**TEXTO SELECIONADO**
FROTA À DISPOSIÇÃO - Ex-governador prestou depoimento em ação pública que apura uso irregular das aeronaves

O ex-governador do Rio Sérgio Cabral (PMDB) admitiu ontem, em depoimento feito por videoconferência, que fez uso particular dos helicópteros do governo do estado para suas idas a Mangaratiba, no Sul Fluminense, onde tem uma casa. Ele alegou, no entanto, que a utilização era feita por medidas de segurança. Cabral é réu numa ação popular que apura se houve excessos na utilização das aeronaves durante seus mandatos no Palácio Guanabara.

— Durante o fim de semana, pode ser que sim (tenha usado o helicóptero para fins particulares), alguma situação em que me desloquei... — afirmou o exgovernador, sendo indagado novamente pela juíza Luciana Losada Albuquerque Lopes, da 8º Vara de Fazenda Pública, se eram deslocamentos particulares:

—É — confirmou o ex-governador, ouvido de Bangu 8, onde está preso desde novembro do ano passado, quando foi deflagrada a Calicute.

O ex-governador do Rio alegou que havia uma recomendação da Subsecretaria do Gabinete Militar, por conta de segurança, para os deslocamentos serem feitos de helicóptero: — Toda hora havia denúncias de ameaças a mim e à minha família.

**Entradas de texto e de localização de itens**
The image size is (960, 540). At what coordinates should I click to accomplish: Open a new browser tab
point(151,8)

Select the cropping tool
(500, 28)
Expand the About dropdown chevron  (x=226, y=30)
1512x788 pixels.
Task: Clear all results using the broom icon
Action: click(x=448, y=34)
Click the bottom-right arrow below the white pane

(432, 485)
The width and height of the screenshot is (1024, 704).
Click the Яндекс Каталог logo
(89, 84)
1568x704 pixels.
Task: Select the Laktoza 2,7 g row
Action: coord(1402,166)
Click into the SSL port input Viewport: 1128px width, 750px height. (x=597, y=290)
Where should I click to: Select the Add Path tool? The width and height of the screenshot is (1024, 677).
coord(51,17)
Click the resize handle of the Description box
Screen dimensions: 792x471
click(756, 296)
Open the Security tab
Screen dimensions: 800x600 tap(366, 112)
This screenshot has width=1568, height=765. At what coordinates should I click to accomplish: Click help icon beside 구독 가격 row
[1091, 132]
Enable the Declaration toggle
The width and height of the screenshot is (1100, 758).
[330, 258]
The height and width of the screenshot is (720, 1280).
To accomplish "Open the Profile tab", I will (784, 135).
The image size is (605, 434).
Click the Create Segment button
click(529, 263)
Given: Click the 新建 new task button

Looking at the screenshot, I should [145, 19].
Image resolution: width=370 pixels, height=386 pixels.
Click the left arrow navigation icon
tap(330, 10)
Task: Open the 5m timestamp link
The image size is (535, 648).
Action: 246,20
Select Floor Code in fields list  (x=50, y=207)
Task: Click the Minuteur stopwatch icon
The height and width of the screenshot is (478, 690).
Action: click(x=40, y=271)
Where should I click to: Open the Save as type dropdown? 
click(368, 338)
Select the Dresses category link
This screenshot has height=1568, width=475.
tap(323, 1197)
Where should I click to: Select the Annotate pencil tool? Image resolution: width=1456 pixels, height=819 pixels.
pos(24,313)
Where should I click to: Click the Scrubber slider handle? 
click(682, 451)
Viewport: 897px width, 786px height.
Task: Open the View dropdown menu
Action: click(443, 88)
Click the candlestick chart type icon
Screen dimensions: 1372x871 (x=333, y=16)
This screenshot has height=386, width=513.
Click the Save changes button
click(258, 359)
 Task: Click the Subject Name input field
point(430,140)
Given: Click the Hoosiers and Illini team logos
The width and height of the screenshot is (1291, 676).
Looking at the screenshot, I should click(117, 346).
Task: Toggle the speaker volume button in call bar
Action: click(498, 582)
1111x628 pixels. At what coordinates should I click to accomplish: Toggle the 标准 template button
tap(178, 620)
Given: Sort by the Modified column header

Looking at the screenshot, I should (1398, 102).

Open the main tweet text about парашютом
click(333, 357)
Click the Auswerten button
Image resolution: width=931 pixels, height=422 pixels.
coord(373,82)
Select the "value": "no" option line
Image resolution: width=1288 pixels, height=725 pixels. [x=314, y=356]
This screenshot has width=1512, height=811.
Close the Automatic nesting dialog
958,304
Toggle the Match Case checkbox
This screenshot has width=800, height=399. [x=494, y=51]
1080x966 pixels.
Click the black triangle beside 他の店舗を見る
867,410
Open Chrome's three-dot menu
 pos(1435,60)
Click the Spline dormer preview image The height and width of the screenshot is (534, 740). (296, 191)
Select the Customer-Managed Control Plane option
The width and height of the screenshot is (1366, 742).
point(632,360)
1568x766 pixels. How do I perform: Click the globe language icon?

**TAREFAS A FAZER**
**1.** Copie da reportagem sobre o uso dos helicópteros do governo o trecho que começa nas palavras com "O ex-governador do Rio Sérgio" e vai até "deflagrada a Calicute.".
**2.** Responda com base na reportagem sobre o uso dos helicópteros do governo:
(a) Onde o ex-governador tem uma casa?
(b) De que lugar ele foi ouvido no depoimento?
(c) Que órgão recomendou que os deslocamentos fossem feitos de helicóptero?
**3.** Liste todos os nomes de lugares que aparecem na reportagem sobre o uso dos helicópteros do governo.

**RESPOSTAS**
**1.**
O ex-governador do Rio Sérgio Cabral (PMDB) admitiu ontem, em depoimento feito por videoconferência, que fez uso particular dos helicópteros do governo do estado para suas idas a Mangaratiba, no Sul Fluminense, onde tem uma casa. Ele alegou, no entanto, que a utilização era feita por medidas de segurança. Cabral é réu numa ação popular que apura se houve excessos na utilização das aeronaves durante seus mandatos no Palácio Guanabara.

— Durante o fim de semana, pode ser que sim (tenha usado o helicóptero para fins particulares), alguma situação em que me desloquei... — afirmou o exgovernador, sendo indagado novamente pela juíza Luciana Losada Albuquerque Lopes, da 8º Vara de Fazenda Pública, se eram deslocamentos particulares:

—É — confirmou o ex-governador, ouvido de Bangu 8, onde está preso desde novembro do ano passado, quando foi deflagrada a Calicute.

**2.**
(a) Em Mangaratiba, no Sul Fluminense.
(b) De Bangu 8.
(c) A Subsecretaria do Gabinete Militar.

**3.**
Rio
Mangaratiba
Sul Fluminense
Palácio Guanabara
Bangu 8